When and where are we justified to make money from our worship music? While selling a physical album to cover material and postage costs seems quite proper, I find the issue of downloads to be a grey area. I-tunes and Amazon do not offer the option of giving away your album for free but as the main suppliers it is probably a good idea to be there.
Factors to bear in mind:
Pastors usually get paid.
Church organists (and cleaners) may get paid.
Other church musicians usually do not get paid.
Jesus did it for free!
I have had an opportunity to meet Kim Walker and Phil Whickam on two separate occasions over the past few months. Both had a very genuine love for God and are pioneering some great worship music. Neither of them are seemed to be generateing wealth from their music but the album sales seem to provide a living to continue making great music. In Israel in the old testament Rabbis were supported by others so they could study God's work without distraction. I think we need musicians who create new music to be without distraction.
Two things come to mind:
1) One can receive compensation from their work and still have their priorities where they should be. This is the same for pastors and music directors. And number 2) below informs this.
2) Very very few Christian artists are getting as much as or more than a subsistence level of compensation from their work. I think it's fitting to support what they do if we benefit from it.
There are some christian artists who have done well, but a few got too big and too big in the head and ran off the tracks morally and have lost their witness.
I like Paul Baloche for this reason - his chord sheets and arrangements are up on his website for free to the whole community. And yet, he has written some excellent worship music that you can buy on iTunes or as a CD. But the fact that he has put his music out there for all of us to use seems like a good balance.
As for "Jesus did it for free" - so did Paul. But he indicated it was by choice. Generally, a minister to the Lord's people has a right to expect the community to support him/her. This was started with the Levites in the OT and confirmed by Paul:
" Do I say these things on human authority? Does not the Law say the same?  For it is written in the Law of Moses, “You shall not muzzle an ox when it treads out the grain.” Is it for oxen that God is concerned?  Does he not certainly speak for our sake? It was written for our sake, because the plowman should plow in hope and the thresher thresh in hope of sharing in the crop.  If we have sown spiritual things among you, is it too much if we reap material things from you?  If others share this rightful claim on you, do not we even more?
Nevertheless, we have not made use of this right, but we endure anything rather than put an obstacle in the way of the gospel of Christ."
(1 Corinthians 9:8-12 ESV)
And don't forget that Jesus was supported to some degree by the community of disciples who followed Him.
I agree with Matthew and Stevo -
1 Timothy 5:17 says -- For the Scripture says, “You shall not muzzle an ox while it treads out the grain,” and, “The laborer is worthy of his wages.”
As a musician, if I make my living writing music, I deserve payment. As a pastor, if I make my living preaching and caring for a congregation, I deserve payment.
How much payment you ask? I don't know! I suppose that is up to those making the payment!

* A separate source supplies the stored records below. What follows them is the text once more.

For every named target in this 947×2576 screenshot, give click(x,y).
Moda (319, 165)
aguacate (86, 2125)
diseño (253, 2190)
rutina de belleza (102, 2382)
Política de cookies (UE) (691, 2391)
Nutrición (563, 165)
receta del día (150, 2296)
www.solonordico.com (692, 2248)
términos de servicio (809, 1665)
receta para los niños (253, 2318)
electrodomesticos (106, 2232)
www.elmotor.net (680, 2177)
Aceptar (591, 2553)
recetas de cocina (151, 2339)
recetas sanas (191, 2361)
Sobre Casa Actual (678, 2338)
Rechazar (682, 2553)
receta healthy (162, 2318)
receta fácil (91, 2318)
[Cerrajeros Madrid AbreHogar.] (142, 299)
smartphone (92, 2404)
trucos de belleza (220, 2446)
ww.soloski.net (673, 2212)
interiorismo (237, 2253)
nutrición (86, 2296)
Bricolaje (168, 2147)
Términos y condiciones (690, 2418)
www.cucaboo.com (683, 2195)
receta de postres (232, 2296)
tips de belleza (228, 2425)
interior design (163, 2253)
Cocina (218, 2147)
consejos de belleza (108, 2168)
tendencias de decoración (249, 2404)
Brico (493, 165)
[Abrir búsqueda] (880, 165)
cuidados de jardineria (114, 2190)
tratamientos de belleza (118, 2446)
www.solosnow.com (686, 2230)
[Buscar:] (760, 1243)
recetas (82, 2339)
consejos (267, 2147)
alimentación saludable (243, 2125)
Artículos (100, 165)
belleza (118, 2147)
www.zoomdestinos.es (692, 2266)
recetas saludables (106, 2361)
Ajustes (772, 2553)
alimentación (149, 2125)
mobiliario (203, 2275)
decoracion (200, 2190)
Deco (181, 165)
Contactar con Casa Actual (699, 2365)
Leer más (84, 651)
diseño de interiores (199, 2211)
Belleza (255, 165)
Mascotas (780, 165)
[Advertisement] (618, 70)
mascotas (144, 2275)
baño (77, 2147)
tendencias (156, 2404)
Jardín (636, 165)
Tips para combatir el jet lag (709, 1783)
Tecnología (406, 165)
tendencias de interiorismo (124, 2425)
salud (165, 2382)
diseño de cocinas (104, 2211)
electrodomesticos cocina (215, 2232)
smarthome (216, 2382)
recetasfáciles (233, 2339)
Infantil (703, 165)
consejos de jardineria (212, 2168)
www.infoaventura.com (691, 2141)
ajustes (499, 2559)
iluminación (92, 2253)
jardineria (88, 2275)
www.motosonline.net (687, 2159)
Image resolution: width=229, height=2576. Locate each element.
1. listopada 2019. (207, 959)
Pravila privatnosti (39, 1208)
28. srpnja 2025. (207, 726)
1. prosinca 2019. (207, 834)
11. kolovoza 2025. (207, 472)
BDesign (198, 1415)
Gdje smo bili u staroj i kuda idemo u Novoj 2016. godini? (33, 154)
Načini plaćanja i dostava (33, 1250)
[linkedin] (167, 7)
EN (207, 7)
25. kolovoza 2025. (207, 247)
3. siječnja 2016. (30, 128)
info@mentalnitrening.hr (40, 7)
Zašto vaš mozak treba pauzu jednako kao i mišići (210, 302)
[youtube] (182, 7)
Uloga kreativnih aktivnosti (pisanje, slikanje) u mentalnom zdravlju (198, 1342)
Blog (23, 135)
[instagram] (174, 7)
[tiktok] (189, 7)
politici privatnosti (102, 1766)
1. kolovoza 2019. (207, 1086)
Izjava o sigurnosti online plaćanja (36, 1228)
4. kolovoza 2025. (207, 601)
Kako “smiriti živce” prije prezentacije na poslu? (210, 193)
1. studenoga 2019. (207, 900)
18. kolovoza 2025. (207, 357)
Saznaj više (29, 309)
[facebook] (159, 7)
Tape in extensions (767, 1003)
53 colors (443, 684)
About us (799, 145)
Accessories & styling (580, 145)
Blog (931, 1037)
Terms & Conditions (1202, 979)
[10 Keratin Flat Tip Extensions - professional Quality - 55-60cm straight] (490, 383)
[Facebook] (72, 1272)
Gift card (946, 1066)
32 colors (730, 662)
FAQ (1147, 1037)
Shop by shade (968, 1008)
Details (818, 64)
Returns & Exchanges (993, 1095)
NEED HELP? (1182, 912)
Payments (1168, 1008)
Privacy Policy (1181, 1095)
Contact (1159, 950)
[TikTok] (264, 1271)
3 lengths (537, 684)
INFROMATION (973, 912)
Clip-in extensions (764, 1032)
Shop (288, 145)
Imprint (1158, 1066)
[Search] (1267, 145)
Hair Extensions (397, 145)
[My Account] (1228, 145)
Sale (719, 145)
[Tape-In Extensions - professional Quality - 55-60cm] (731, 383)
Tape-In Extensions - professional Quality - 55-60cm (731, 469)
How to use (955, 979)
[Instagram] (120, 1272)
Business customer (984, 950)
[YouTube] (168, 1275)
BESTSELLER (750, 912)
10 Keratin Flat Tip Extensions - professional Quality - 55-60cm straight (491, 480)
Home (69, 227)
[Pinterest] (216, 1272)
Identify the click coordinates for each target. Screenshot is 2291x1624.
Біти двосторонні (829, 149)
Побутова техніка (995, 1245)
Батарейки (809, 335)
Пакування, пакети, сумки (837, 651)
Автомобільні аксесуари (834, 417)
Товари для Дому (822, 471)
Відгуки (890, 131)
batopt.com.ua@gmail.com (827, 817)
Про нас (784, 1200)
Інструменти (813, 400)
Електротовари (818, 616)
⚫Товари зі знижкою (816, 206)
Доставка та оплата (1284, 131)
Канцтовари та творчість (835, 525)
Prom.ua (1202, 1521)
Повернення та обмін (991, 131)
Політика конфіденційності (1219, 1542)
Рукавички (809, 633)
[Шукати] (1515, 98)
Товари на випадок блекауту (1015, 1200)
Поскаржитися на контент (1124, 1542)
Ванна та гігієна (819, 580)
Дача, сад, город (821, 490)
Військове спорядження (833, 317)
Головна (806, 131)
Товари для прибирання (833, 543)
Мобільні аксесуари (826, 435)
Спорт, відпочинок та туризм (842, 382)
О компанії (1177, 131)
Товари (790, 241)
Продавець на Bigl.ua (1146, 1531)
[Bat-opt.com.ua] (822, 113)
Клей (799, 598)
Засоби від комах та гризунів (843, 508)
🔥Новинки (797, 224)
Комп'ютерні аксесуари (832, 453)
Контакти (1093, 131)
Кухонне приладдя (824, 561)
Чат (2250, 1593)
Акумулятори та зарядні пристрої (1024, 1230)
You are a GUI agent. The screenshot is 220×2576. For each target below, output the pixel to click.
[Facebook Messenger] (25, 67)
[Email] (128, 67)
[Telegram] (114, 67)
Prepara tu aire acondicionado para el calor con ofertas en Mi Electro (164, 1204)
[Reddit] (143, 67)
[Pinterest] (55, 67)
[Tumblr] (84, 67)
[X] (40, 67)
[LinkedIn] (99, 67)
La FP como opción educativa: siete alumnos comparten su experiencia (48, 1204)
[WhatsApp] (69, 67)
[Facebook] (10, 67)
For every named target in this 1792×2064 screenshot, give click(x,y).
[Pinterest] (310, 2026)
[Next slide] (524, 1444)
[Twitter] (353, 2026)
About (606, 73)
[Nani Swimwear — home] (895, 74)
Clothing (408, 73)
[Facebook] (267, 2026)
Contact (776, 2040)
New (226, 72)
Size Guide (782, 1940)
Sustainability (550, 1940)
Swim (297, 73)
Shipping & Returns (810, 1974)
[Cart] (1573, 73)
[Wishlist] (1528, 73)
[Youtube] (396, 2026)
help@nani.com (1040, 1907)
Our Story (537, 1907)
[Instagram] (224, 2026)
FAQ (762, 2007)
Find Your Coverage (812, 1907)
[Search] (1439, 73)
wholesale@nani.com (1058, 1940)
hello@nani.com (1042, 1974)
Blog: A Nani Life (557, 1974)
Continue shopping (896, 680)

So, if, as a songwriter, you are only doing it for the Lord and for His children on a "part-time" basis, no payment is required. This category probably fits most of us. However, if you are spending 40 or more hours a week doing the Lord's work, some sort of support is needed. "The laborer is worthy of his wages.”
God Bless You!
God judges the heart - look at your own heart and what is more important to you? Is it money or is it God's glory? If the priority is money, then walk away from it, as you would be led astray. But if it is the Glory of God then will bless you for your good workmanship.